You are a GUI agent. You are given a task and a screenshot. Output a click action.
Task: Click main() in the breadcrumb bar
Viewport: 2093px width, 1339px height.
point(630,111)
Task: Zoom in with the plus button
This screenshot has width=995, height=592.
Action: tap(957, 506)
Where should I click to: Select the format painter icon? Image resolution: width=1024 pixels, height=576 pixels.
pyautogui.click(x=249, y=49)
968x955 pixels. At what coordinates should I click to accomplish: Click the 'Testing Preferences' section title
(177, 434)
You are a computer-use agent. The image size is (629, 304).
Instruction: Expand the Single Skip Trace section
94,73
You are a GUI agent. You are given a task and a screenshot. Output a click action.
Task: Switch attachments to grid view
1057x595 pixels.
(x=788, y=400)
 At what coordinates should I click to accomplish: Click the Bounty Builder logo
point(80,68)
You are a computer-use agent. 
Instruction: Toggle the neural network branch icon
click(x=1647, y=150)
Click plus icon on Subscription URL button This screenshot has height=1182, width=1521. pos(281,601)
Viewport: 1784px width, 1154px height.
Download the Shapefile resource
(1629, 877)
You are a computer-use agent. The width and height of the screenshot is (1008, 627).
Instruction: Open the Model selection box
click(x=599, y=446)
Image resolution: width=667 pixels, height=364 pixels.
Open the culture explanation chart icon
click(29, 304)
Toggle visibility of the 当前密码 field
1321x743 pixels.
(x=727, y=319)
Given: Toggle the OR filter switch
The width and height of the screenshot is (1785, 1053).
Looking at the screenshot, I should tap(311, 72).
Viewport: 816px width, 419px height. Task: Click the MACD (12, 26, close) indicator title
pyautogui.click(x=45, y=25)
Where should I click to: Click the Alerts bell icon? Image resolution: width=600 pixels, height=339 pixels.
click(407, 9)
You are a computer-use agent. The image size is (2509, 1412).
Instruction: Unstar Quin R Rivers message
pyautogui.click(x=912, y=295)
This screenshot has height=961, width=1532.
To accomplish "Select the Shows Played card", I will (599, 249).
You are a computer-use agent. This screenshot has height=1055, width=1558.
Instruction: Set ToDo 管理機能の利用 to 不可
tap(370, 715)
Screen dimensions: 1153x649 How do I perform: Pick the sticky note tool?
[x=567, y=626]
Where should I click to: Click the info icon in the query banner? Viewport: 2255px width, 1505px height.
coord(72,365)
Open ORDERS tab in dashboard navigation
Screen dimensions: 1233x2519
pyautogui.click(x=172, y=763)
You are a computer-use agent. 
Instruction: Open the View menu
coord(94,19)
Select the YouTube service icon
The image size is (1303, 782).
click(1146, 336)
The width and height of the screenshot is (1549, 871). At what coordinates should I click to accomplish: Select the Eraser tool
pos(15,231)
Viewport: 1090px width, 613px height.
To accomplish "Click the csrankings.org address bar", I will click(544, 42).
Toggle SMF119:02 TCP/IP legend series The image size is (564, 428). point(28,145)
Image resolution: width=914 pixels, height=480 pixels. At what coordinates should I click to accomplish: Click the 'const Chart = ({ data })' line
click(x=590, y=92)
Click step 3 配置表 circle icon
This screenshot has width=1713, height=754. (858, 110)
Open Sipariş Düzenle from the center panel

- [What to work on]
Keep both end lines and retype everything in the records above from the line containing "The width and height of the screenshot is (1549, 871)." through the line containing "Toggle SMF119:02 TCP/IP", exactly, with nothing else.

- [Output]
The width and height of the screenshot is (1549, 871). At what coordinates should I click to accomplish: Select the Eraser tool
pos(15,231)
Viewport: 1090px width, 613px height.
To accomplish "Click the csrankings.org address bar", I will click(544, 42).
Toggle SMF119:02 TCP/IP legend series The image size is (564, 428). point(28,145)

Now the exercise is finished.